● Directions:
Present every line of the rows below as a numbered list, omitting any blank lines.

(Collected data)
━━━━━━━━━━━━━━━━
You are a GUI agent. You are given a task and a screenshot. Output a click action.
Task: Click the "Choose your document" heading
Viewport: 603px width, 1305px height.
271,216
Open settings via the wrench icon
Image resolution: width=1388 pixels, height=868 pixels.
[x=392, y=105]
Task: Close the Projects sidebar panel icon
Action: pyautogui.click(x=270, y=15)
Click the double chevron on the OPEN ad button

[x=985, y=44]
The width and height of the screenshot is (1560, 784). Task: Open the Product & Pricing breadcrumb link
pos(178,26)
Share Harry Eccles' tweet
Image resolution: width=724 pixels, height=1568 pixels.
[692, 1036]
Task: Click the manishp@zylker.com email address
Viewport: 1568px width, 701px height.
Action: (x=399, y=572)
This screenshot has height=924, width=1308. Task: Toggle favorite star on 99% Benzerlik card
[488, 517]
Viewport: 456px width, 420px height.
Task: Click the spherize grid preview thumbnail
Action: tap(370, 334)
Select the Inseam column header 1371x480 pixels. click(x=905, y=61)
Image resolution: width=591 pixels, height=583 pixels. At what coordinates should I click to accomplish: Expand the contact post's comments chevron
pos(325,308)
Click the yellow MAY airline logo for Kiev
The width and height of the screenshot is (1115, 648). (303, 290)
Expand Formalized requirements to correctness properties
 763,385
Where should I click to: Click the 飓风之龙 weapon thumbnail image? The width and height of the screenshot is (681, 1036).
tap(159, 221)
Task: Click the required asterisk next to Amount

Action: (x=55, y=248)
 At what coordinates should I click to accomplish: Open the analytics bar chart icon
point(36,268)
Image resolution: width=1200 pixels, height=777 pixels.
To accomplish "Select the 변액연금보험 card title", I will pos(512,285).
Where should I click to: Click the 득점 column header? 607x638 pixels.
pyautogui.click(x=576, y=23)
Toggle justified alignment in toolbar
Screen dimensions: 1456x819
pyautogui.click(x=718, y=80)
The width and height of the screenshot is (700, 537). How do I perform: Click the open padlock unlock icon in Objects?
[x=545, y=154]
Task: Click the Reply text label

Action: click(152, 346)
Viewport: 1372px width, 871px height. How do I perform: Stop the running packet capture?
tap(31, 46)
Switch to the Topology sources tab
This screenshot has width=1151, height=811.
━━━━━━━━━━━━━━━━
● Solution to this task:
1. You are a GUI agent. You are given a task and a screenshot. Output a click action.
2. Task: Click the "Choose your document" heading
3. Viewport: 603px width, 1305px height.
4. 271,216
5. Open settings via the wrench icon
6. Image resolution: width=1388 pixels, height=868 pixels.
7. [x=392, y=105]
8. Task: Close the Projects sidebar panel icon
9. Action: pyautogui.click(x=270, y=15)
10. Click the double chevron on the OPEN ad button
11. [x=985, y=44]
12. The width and height of the screenshot is (1560, 784). Task: Open the Product & Pricing breadcrumb link
13. pos(178,26)
14. Share Harry Eccles' tweet
15. Image resolution: width=724 pixels, height=1568 pixels.
16. [692, 1036]
17. Task: Click the manishp@zylker.com email address
18. Viewport: 1568px width, 701px height.
19. Action: (x=399, y=572)
20. This screenshot has height=924, width=1308. Task: Toggle favorite star on 99% Benzerlik card
21. [488, 517]
22. Viewport: 456px width, 420px height.
23. Task: Click the spherize grid preview thumbnail
24. Action: tap(370, 334)
25. Select the Inseam column header 1371x480 pixels. click(x=905, y=61)
26. Image resolution: width=591 pixels, height=583 pixels. At what coordinates should I click to accomplish: Expand the contact post's comments chevron
27. pos(325,308)
28. Click the yellow MAY airline logo for Kiev
29. The width and height of the screenshot is (1115, 648). (303, 290)
30. Expand Formalized requirements to correctness properties
31.  763,385
32. Where should I click to: Click the 飓风之龙 weapon thumbnail image? The width and height of the screenshot is (681, 1036).
33. tap(159, 221)
34. Task: Click the required asterisk next to Amount
35. Action: (x=55, y=248)
36.  At what coordinates should I click to accomplish: Open the analytics bar chart icon
37. point(36,268)
38. Image resolution: width=1200 pixels, height=777 pixels.
39. To accomplish "Select the 변액연금보험 card title", I will pos(512,285).
40. Where should I click to: Click the 득점 column header? 607x638 pixels.
41. pyautogui.click(x=576, y=23)
42. Toggle justified alignment in toolbar
43. Screen dimensions: 1456x819
44. pyautogui.click(x=718, y=80)
45. The width and height of the screenshot is (700, 537). How do I perform: Click the open padlock unlock icon in Objects?
46. [x=545, y=154]
47. Task: Click the Reply text label
48. Action: click(152, 346)
49. Viewport: 1372px width, 871px height. How do I perform: Stop the running packet capture?
50. tap(31, 46)
51. Switch to the Topology sources tab
52. This screenshot has width=1151, height=811.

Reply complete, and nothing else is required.